When they ring up their fuel suppliers and say they need 25,000 or 50,000 litres, which is a big dump—that's the two tankers you see on the road, in one hit—and they are told that the fuel is not available, they're not panicking but are concerned about that, and they want answers from the minister. The minister says we've got plenty of fuel on hand here and there are ships on the water; it's all good. But anybody looking a bit beyond that, like a farmer who might need fuel at end of March into April and through May for their seeding program would be thinking that the conflict in the Middle East has been going for about eight or nine days now, which is about the shipping time either from the Middle East or a little bit less out of Singapore, where a lot of our fuel is refined, but a lot of that crude does come out of the Middle East. Twenty per cent of the world's oil flows through the Strait of Hormuz, and we haven't yet seen the impact of the fact that that strait has now been closed for nine days.

So, if I'm a wheat belt farmer and I'm thinking I'm going to need a considerable amount of diesel in the next two to three months and we haven't really seen the impact of the conflict on fuel supply yet, then I'd be very concerned. I wouldn't necessarily be panicking, but I would be very concerned. I'd be very concerned that the minister can't give us any assurances and doesn't seem to have taken this issue seriously until the last couple of days. Now he's holding meetings with the various regulatory bodies and so on. It is of enormous concern to the people of my electorate.

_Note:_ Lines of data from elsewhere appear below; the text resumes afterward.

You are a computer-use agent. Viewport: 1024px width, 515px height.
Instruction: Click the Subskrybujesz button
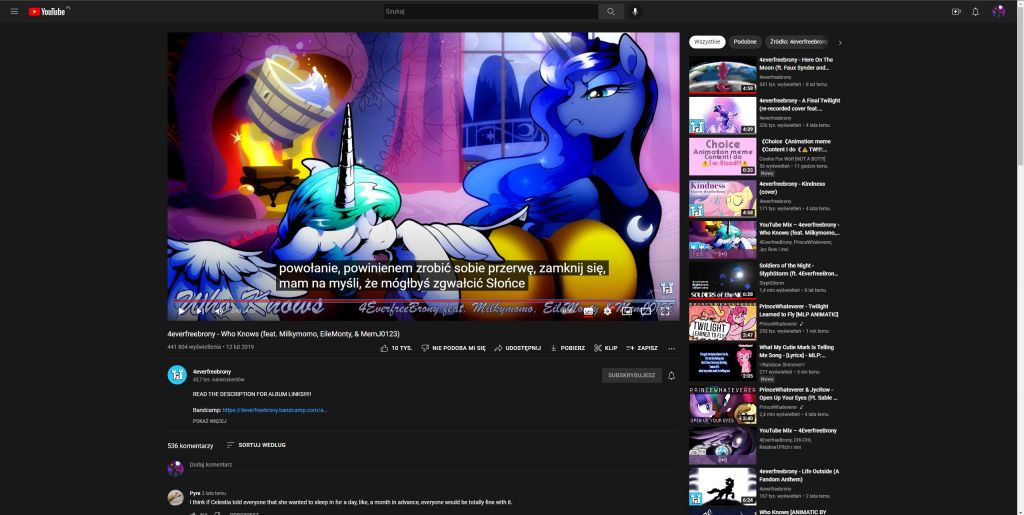click(x=632, y=375)
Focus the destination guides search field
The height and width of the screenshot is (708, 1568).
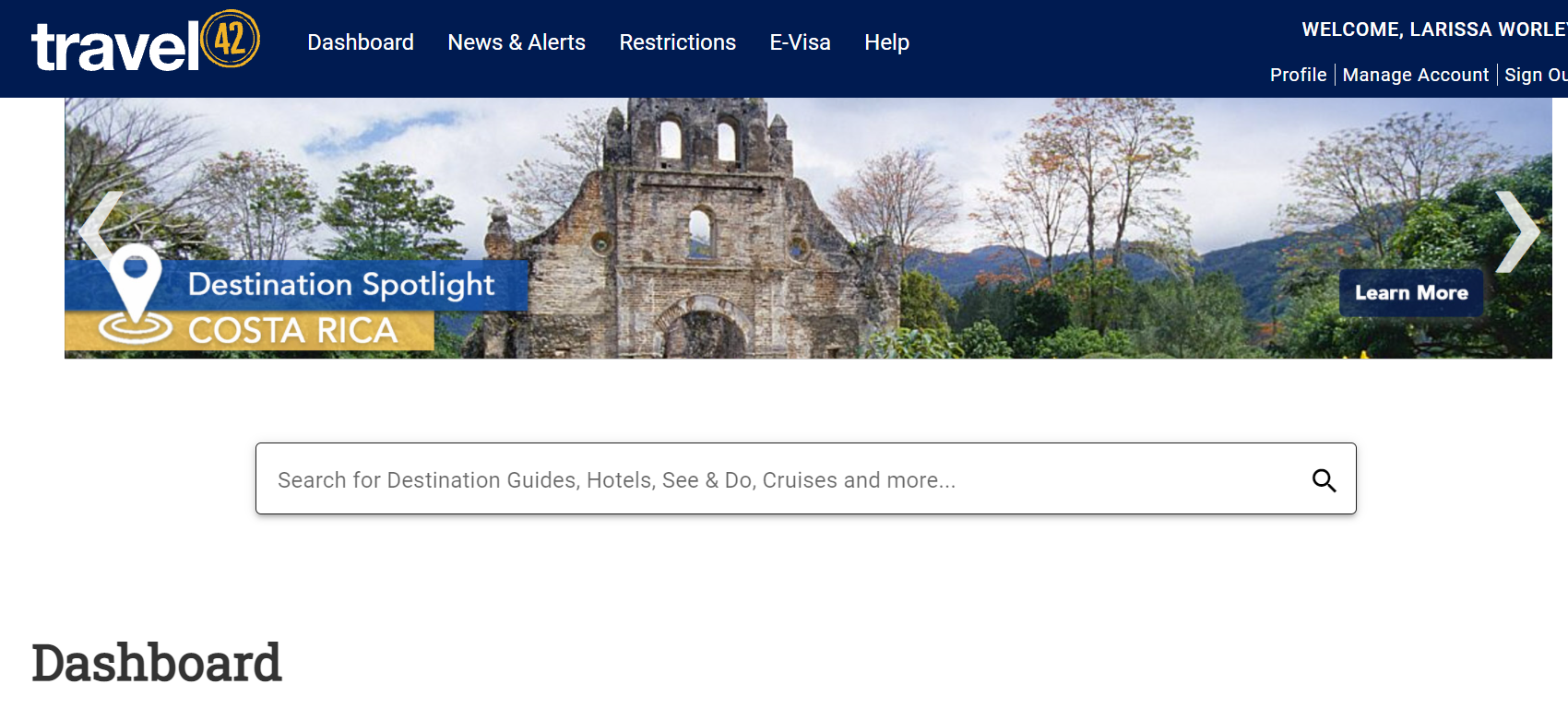click(x=784, y=479)
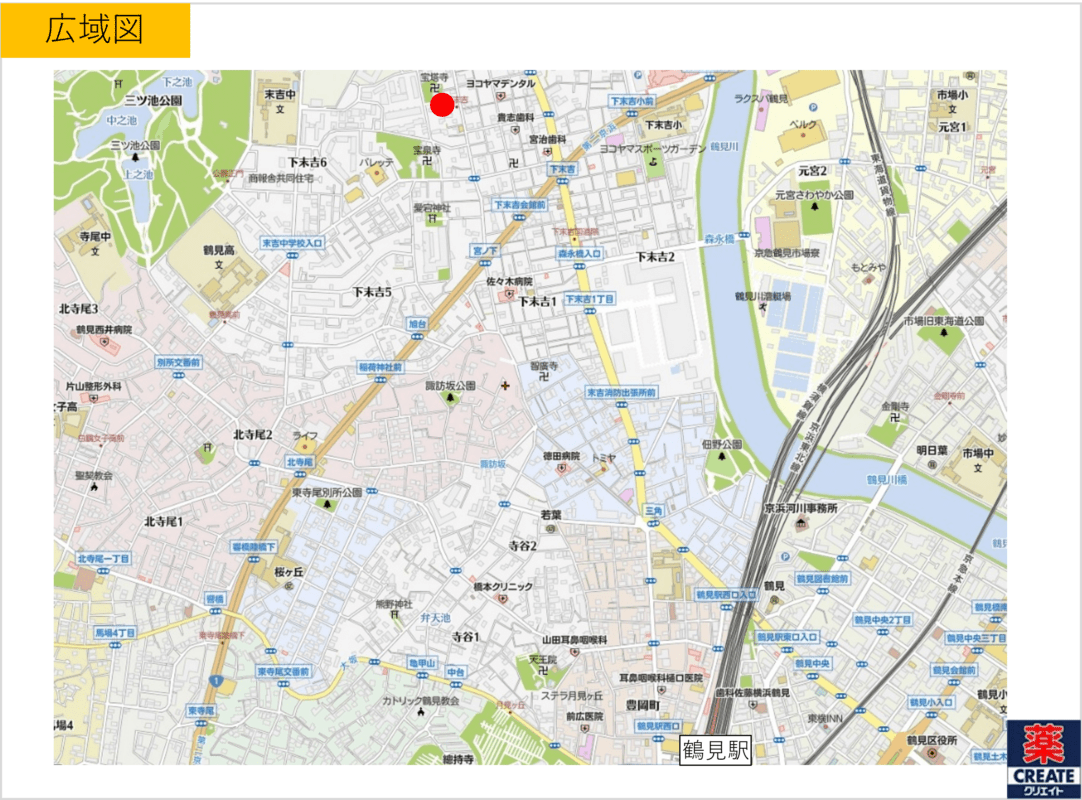Image resolution: width=1082 pixels, height=800 pixels.
Task: Select the 元宮さわやか公園 park icon
Action: (815, 207)
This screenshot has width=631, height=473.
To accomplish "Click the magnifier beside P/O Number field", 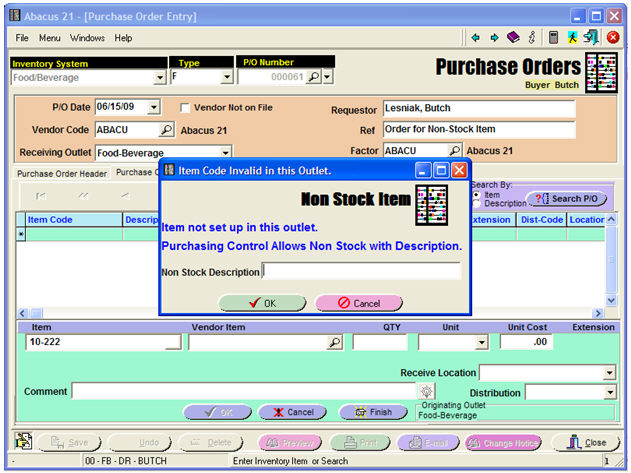I will 313,76.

Going beyond our farmers, we're seeing roadhouses across the electorate running out of fuel. We've seen prices spike. I've seen up to $2.27 for unleaded 91 across my electorate. Flicking through the responses to my Facebook post from yesterday's question, I saw someone had posted a historical post from the Prime Minister in 2021 where he'd posted a fuel station sign showing petrol at $1.79. He said, 'I bet Scott Morrison hasn't been out looking at petrol prices recently.' Well, isn't karma beautiful? At the moment we are seeing petrol prices under this Prime Minister rocket through $2.20, and we'll see them hit $2.50 if they don't get the Strait of Hormuz cleared shortly.